Pixel coordinate grounding data>
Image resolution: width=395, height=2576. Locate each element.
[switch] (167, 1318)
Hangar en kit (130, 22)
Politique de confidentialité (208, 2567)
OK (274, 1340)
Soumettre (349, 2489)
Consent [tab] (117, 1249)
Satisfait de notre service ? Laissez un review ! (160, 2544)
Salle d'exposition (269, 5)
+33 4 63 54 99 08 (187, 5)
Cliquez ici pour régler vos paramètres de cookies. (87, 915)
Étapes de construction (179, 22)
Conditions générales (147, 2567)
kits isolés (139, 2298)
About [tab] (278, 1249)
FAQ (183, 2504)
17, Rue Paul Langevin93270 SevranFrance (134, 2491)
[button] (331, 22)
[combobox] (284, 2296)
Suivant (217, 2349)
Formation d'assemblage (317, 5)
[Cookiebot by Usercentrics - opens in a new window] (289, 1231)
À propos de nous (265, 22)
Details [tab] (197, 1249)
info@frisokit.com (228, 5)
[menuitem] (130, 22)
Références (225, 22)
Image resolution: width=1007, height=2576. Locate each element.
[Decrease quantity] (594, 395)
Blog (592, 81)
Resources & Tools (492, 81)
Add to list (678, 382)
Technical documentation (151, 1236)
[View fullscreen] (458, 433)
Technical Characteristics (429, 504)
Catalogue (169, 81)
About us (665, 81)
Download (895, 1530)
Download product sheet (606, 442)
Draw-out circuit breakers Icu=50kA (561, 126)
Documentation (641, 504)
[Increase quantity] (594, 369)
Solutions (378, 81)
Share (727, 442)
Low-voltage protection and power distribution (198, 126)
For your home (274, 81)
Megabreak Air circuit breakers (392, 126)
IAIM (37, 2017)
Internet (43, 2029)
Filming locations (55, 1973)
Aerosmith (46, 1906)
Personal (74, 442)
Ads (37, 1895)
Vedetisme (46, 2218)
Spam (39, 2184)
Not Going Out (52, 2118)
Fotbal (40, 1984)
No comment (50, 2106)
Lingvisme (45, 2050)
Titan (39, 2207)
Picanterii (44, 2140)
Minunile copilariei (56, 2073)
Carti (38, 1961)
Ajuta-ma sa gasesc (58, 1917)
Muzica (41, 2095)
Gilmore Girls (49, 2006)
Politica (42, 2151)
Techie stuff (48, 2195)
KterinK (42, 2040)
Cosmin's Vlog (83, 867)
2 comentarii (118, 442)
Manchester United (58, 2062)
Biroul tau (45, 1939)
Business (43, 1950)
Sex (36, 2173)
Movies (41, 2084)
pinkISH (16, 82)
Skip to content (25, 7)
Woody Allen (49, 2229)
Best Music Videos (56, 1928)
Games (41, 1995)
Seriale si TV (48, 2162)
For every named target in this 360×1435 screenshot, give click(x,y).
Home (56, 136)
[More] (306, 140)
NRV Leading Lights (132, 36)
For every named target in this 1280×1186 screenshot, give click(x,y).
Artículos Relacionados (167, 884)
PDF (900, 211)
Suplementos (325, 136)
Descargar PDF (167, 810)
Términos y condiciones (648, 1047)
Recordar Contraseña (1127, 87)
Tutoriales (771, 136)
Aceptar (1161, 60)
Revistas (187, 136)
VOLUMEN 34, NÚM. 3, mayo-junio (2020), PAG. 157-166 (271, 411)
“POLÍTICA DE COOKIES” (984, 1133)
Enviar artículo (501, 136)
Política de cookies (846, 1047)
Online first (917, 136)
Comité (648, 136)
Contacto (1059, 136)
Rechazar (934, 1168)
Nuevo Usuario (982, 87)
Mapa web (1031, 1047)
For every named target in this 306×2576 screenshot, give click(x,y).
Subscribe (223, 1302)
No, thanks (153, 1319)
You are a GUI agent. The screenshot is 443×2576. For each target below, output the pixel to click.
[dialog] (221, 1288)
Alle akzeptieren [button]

ACTIVITY> Only the number is wanted. Count the lines above that include the word "resolution".

WRITTEN REPLY> 2